Preparing for value-based purchasing
At the Conference, VHA announced the introduction of a new suite of services to help members prepare for the start of value-based purchasing, a new payment system that will be implemented for the Medicare program by the Centers for Medicare and Medicaid Services starting in October 2012. Under value-based-purchasing, hospitals that fail to meet CMS-mandated performance targets for five clinical conditions and for ratings reflecting patients’ perspectives on care will be subject to reimbursement penalties.

The program is called VHA Value Insurance Program Services, or VIP Services. “It’s a dynamic environment, there’s a sense of uncertainty,” said VHA Chief Medical Officer Trent Haywood, M.D., speaking with the Journal of Healthcare Contracting. “People aren’t certain what’s in the legislation or what its ramifications are.” But they do know that their payments will be at risk if they fail to meet certain performance targets. “People want to feel a sense of security in this value-based purchasing environment.” VIP Services is intended to help them do so, by implementing best practices.

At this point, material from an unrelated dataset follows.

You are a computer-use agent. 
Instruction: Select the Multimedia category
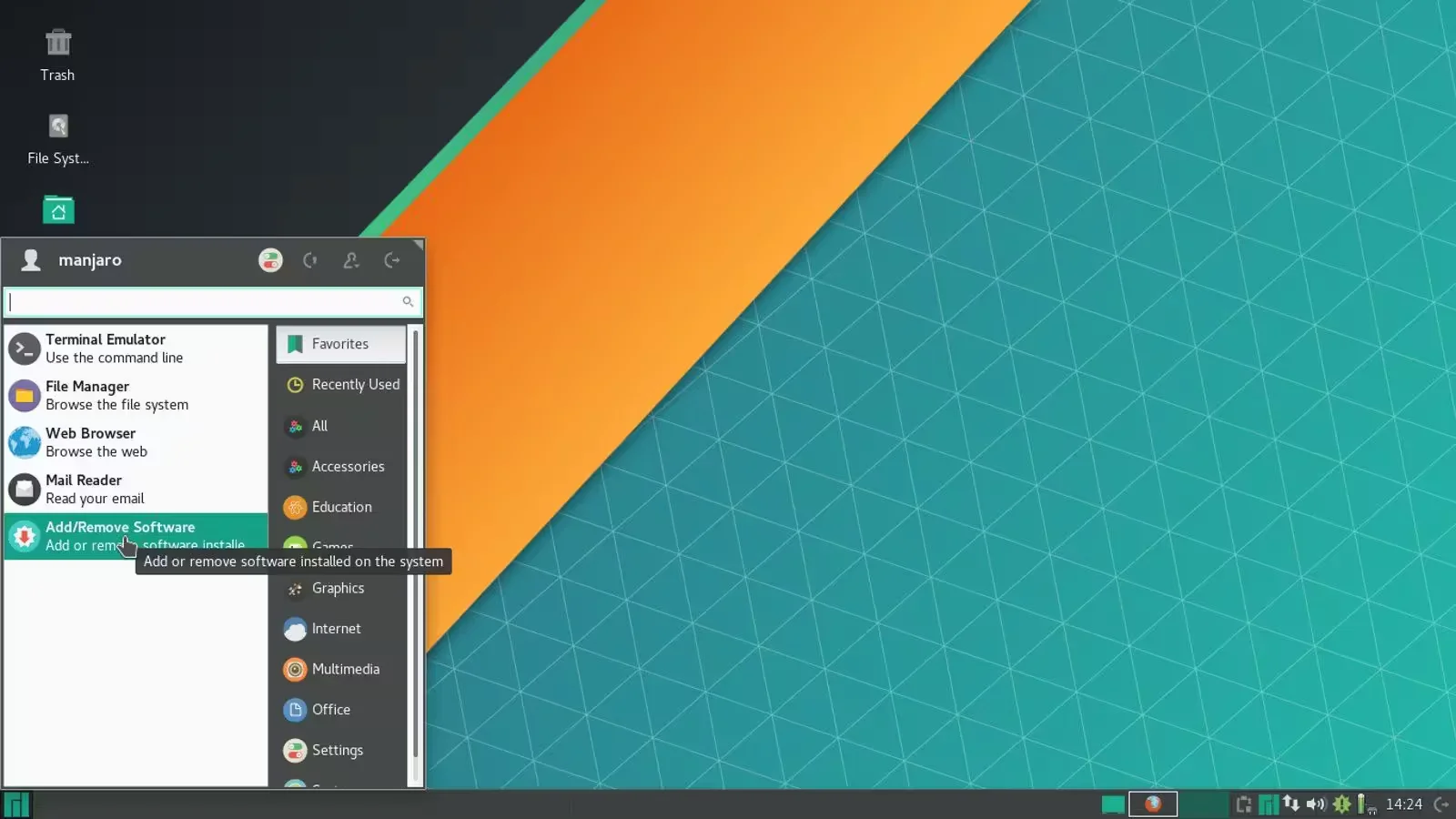click(x=341, y=669)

Haywood is the former deputy chief medical officer of CMS.

October 2012 may seem far away, but Haywood notes that many healthcare experts believe 2011 will be used as the baseline year for measuring hospital performance in the value-based-purchasing program. That leaves hospitals with little time to implement practice changes or improvement strategies.
VIP Services is designed to help hospitals focus on the five clinical conditions (and more will undoubtedly follow in the years ahead, says Haywood) for which CMS is mandating performance targets: acute myocardial infarction, heart failure, pneumonia, post-operative complications, and healthcare-associated infections. CMS has also told hospitals that it will take into consideration the patient’s perspective of his or her care when determining reimbursement. This is based on the so-called HCAHPS score. (“HCAHPS” stands for “Hospital Care Quality Information from the Consumer Perspective.”)

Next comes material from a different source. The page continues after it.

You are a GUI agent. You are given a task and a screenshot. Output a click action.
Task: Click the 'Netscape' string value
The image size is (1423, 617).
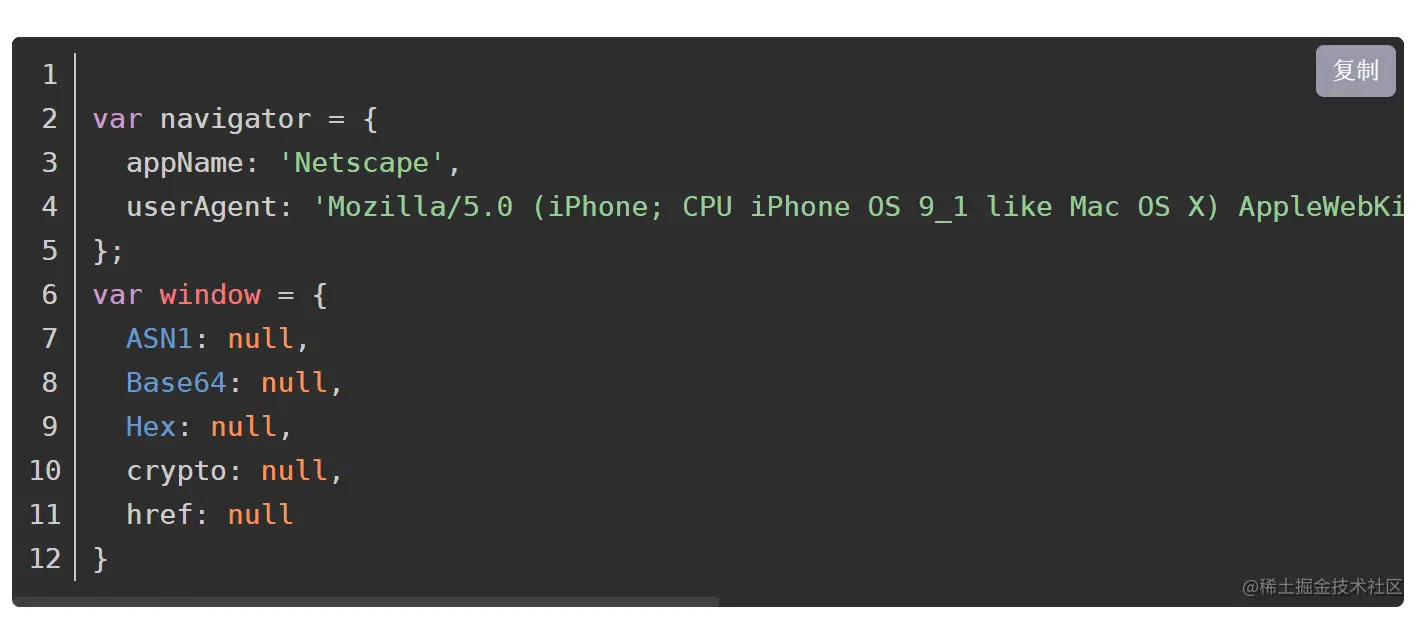(369, 163)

VIP Services will help hospital leaders identify their performance and financial risks under value-based purchasing, as well as specific opportunities to adopt proven practices found in the VHA network. It will focus on what VHA calls “context-based design principles that fit each hospital’s unique environment.”
“We’ve all been in that situation, where an outside consultant sees the world in one particular manner, and the solution [he or she recommends to the client] is what the consultant had previously determined it should be,” says Haywood. “That’s opposite the way it should be done. [VIP Services] does not offer an idealized model. Instead, it is based on [the hospital’s] particular context.”

The program is intended to engage four levels of professionals in healthcare institutions: the C-suite, the chief clinical executive, operational managers at the unit level, and the bedside clinician. The bedside clinician is an important part of the picture in terms of improving clinical performance, he says. “They have to help you design [new practice patterns], because they will be doing it every day.” Far better that than simply handing them a protocol that was developed by someone else, some place else. “If you’re not working in the environment, you don’t know how to get things done. [Bedside clinicians] have vital local knowledge in a particular practice that a senior executive may not have.

“In this environment, knowledge is the competitive advantage,” says Haywood. “The better we can transfer knowledge, the more successful we will be. For the bedside clinician, knowledge will make the competitive difference.”